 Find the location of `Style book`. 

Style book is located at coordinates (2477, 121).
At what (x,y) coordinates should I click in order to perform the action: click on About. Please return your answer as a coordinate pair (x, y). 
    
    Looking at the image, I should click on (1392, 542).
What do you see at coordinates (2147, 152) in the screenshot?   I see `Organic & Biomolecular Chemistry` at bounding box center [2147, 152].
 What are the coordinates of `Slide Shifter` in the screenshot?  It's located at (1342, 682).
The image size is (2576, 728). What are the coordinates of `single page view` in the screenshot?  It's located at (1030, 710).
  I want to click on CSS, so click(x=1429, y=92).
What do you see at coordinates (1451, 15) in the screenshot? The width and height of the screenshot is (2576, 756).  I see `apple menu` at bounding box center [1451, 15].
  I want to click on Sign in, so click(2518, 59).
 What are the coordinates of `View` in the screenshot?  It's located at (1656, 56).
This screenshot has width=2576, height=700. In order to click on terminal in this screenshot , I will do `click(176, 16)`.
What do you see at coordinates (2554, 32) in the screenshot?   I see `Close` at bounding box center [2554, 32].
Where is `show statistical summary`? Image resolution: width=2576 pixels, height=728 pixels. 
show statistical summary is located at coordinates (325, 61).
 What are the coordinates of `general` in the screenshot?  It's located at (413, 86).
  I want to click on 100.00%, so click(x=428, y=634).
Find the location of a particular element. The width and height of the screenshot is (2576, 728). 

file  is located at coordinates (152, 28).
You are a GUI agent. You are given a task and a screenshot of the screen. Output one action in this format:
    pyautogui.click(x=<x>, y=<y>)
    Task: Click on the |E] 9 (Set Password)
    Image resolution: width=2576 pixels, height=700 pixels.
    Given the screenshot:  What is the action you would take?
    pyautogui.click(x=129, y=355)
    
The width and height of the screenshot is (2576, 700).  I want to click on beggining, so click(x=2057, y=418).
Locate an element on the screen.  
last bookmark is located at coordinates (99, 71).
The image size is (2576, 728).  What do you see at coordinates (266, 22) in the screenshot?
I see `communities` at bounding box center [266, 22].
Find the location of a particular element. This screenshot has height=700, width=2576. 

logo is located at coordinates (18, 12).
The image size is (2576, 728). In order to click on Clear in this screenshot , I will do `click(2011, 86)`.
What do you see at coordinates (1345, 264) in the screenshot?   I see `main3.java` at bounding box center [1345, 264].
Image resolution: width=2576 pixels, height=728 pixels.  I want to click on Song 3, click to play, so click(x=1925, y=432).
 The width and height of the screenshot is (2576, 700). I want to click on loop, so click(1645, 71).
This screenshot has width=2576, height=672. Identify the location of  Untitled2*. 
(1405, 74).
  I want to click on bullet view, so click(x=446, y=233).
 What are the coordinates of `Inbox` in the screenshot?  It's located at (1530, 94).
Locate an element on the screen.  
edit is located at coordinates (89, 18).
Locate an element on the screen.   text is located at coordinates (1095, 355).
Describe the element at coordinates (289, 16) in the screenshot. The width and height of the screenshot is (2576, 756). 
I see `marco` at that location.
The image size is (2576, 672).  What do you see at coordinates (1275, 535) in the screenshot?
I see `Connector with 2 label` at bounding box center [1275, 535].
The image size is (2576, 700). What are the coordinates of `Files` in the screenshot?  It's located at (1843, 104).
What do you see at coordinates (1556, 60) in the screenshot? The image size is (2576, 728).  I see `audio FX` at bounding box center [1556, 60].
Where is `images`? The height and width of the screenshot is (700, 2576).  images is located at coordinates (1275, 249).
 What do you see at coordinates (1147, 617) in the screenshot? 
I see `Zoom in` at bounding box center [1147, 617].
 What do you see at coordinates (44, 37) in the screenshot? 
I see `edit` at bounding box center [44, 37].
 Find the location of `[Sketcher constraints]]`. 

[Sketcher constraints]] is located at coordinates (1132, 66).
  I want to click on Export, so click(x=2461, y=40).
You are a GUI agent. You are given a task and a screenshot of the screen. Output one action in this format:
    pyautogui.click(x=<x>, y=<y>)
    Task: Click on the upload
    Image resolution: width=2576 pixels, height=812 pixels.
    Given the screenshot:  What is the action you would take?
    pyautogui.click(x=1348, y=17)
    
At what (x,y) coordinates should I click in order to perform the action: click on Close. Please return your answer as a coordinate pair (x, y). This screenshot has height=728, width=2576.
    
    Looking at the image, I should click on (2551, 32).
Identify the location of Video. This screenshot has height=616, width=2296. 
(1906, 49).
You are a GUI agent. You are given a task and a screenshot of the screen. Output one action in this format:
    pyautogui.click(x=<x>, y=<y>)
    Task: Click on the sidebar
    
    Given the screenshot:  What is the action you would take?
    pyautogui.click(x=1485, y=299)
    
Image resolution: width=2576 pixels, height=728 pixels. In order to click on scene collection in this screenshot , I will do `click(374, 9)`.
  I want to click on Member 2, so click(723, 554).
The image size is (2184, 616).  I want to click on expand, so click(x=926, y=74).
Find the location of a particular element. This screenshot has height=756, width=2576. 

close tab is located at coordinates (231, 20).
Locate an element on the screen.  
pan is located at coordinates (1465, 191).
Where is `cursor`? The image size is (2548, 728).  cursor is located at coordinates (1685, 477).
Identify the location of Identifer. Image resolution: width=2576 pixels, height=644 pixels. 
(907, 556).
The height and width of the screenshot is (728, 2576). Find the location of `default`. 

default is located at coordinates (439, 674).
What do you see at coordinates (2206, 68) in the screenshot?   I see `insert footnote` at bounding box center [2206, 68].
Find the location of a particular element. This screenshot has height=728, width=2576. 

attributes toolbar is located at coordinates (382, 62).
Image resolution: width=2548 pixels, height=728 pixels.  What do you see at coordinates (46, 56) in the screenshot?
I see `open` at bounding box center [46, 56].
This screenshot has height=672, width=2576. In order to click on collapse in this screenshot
━━━━━━━━━━━━━━━━━━━━
Aim
Copy out the records from the line containing "Find the location of a particular element. The" through the line containing "edit is located at coordinates (89, 18).", both of those lines included, reproducing each line without any change.

Exercise result
Find the location of a particular element. The width and height of the screenshot is (2576, 728). 

file  is located at coordinates (152, 28).
You are a GUI agent. You are given a task and a screenshot of the screen. Output one action in this format:
    pyautogui.click(x=<x>, y=<y>)
    Task: Click on the |E] 9 (Set Password)
    Image resolution: width=2576 pixels, height=700 pixels.
    Given the screenshot:  What is the action you would take?
    pyautogui.click(x=129, y=355)
    
The width and height of the screenshot is (2576, 700).  I want to click on beggining, so click(x=2057, y=418).
Locate an element on the screen.  
last bookmark is located at coordinates (99, 71).
The image size is (2576, 728).  What do you see at coordinates (266, 22) in the screenshot?
I see `communities` at bounding box center [266, 22].
Find the location of a particular element. This screenshot has height=700, width=2576. 

logo is located at coordinates (18, 12).
The image size is (2576, 728). In order to click on Clear in this screenshot , I will do `click(2011, 86)`.
What do you see at coordinates (1345, 264) in the screenshot?   I see `main3.java` at bounding box center [1345, 264].
Image resolution: width=2576 pixels, height=728 pixels.  I want to click on Song 3, click to play, so click(x=1925, y=432).
 The width and height of the screenshot is (2576, 700). I want to click on loop, so click(1645, 71).
This screenshot has width=2576, height=672. Identify the location of  Untitled2*. 
(1405, 74).
  I want to click on bullet view, so click(x=446, y=233).
 What are the coordinates of `Inbox` in the screenshot?  It's located at (1530, 94).
Locate an element on the screen.  
edit is located at coordinates (89, 18).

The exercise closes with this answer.